The direct consequence of the Confederation of Bar was the first partition of Poland (1772), by which Austria, Prussia, and Russia annexed a total of a third of the Commonwealth's territory. Russian interference in the Commonwealth's internal affairs continued; it was effected mainly through the Permanent Council, a body set up in 1775 to deal with government and administration; while it was dependent on Russia, the council did useful work in the administration of the country. Some reforms were initiated and supported by Stanislaus Augustus (although they were curtailed by Catherine II); for instance, in 1773 a Commission for National Education, a central office dealing with education and upbringing, was set up. But it was only during the Four-Year Sejm (1788–1792) that the patriotic party, which worked with the king, succeeded in carrying out many important reforms. The Sejm increased the size of the army, set up organs of local administration known as Commissions of Civil and Military Law and Order, increased the rights of townsmen, and, most importantly, adopted the Constitution of 3 May 1791, the first basic law in Europe.
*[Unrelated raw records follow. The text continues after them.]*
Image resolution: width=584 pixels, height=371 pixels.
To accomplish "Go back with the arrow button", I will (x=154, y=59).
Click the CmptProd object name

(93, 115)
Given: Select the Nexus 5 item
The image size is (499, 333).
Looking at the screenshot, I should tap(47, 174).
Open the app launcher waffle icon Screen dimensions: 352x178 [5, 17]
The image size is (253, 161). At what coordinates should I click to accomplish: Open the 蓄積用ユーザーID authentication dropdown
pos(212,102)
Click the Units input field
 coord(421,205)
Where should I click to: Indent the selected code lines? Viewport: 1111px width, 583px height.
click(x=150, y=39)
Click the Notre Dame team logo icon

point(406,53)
These endeavors to reform the country were thwarted by the Confederation of Targowica, established by Polish magnates in St. Petersburg under Catherine's patronage in 1792, which called for Russian intervention, resulting in the Polish-Russian war of 1792. As a consequence Russia and Prussia carried out the second partition of Poland (1793). In 1794 an insurrection commanded by Tadeusz Kościuszko, attempting to save the remnants of Polish independence, ended in defeat, which led to the third partition of the country in 1795, again by Poland's three neighbors. The Commonwealth ceased to exist as a state and remained under foreign rule until 1918.
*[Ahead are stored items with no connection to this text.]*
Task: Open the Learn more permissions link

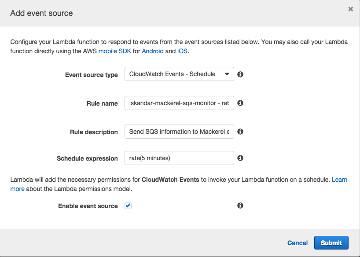Action: [x=339, y=180]
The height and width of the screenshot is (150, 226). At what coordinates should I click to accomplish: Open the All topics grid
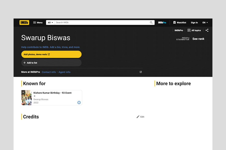[194, 30]
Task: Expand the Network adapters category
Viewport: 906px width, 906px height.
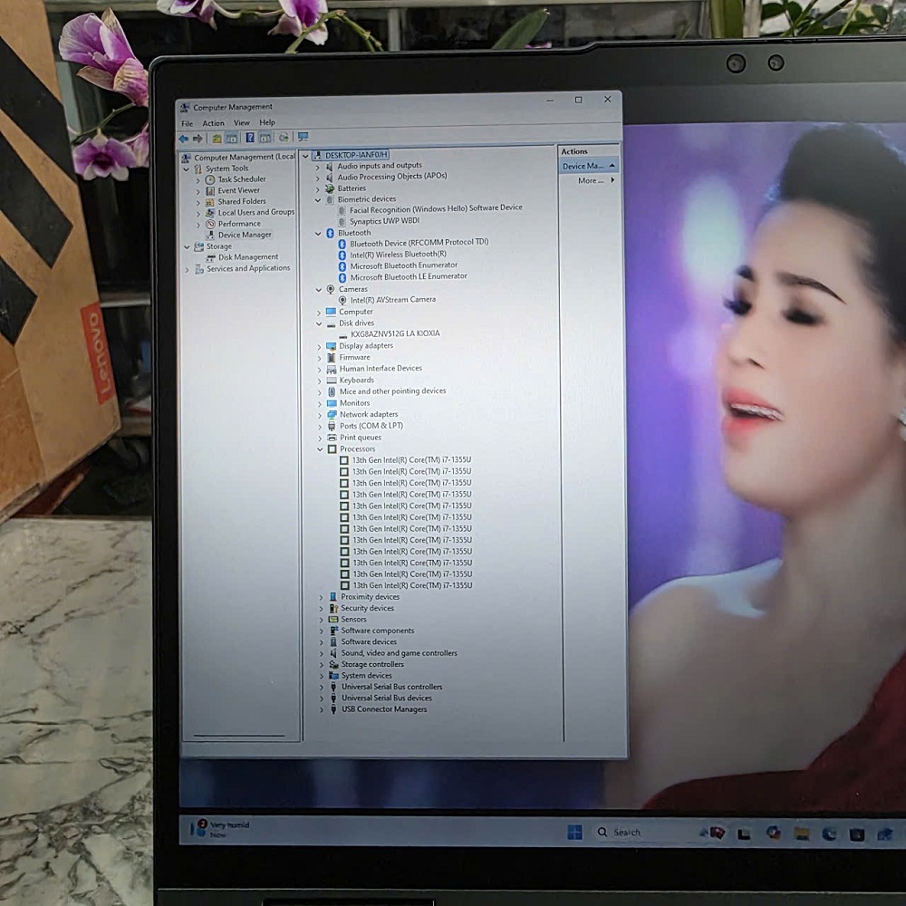Action: click(319, 415)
THE POLITICAL SYSTEM OF THE COMMONWEALTH
The political system formed during the Jagiellonian period survived until the collapse of the Polish state. But important changes in the makeup of the political forces in the seventeenth and eighteenth centuries influenced the workings of the state apparatus. In the sixteenth century, alongside the monarch, the entire noblemen's Estate had a say in power. In the last two centuries of the Commonwealth's existence, however, the magnates gained the upper hand (hence the imprecise term "magnate oligarchy"). From the middle of the seventeenth century and, quite blatantly, in the eighteenth century, they exercised total control over all political matters in the country; under Stanisław August decisions were made by just a few families. An important factor that made it easier for the magnates to gain the upper hand was the noblemen's participation in the royal election, adopted in 1572 (viritim election); the noblemen easily gave in to the magnates' pressure.
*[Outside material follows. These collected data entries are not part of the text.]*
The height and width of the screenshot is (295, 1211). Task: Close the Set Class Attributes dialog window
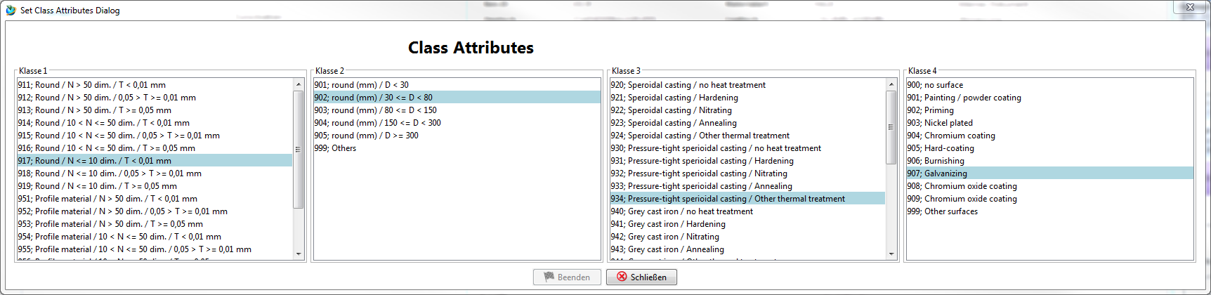[x=1191, y=7]
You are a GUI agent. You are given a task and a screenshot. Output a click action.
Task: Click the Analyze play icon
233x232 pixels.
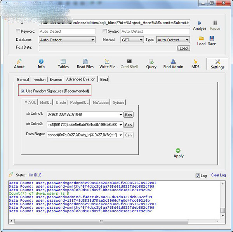(x=200, y=23)
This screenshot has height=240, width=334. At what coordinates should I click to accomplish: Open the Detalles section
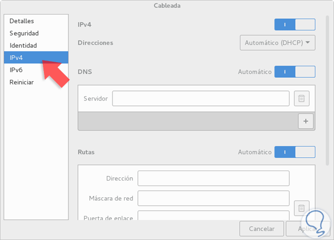[x=22, y=21]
Royal power was weakened further by the duty of each elected king to swear fidelity to the Henrician articles (1573), which reasserted the basic principles of the Commonwealth's political system and allowed noblemen to refuse obedience to the king, should he violate these principles, and the Pacta Conventa, which listed the king's obligations with regard to foreign policy and financial matters. After the defeat of Zebrzydowski's rebellion (1606–1607) and even more so after Lubomirski's rebellion (1665–1666), the king's authority declined and so did the political importance of the middle nobility, while the magnates strengthened their position.
The state could not function properly, because parliament had to adopt all laws unanimously, and the deputies had to observe the instructions given them by the sejmiki (provincial diets). Sejm sessions dissolved when they failed to reach agreement on the submitted bills within six weeks or were broken (from 1652 on) by the liberum veto, which made it possible for a single deputy to invalidate all the laws the session had adopted. Between 1582 and 1762, 60 percent of all Sejm sessions were thus dissolved. The ossification of the political system caused by the nobility's insistence on its freedoms and privileges (the cardinal rights underlying their so-called golden freedom) and the unwillingness of most magnates and noblemen to undertake reforms resulted in the growing inefficiency of the state, particularly in financial and military matters. The Commonwealth was therefore unable to stand up to its much more powerful neighbors, Russia, Prussia, and Austria, which at first planned to incapacitate it and then sought to liquidate it outright. The reforms adopted by the Four-Year Sejm (1788–1792) and envisaged in the Constitution of 3 May 1791 were annihilated by the fall of the state.
ECONOMIC, RELIGIOUS, AND CULTURAL LIFE
The Commonwealth's economy began to decline in the 1620s. The fall in western Europe's demand for Polish grain and the inefficiency of an agricultural system based on serf labor undermined the manorial farms; the crisis also affected peasant holdings. Recession extended to towns, impoverishing the majority of townsmen. But it was the wars and epidemics of the mid-seventeenth century and the first twenty years of the eighteenth that had truly catastrophic results, leading to the depopulation and devastation of villages, towns, and cities and to a sharp and long-lasting decline of agriculture, handicrafts, and trade.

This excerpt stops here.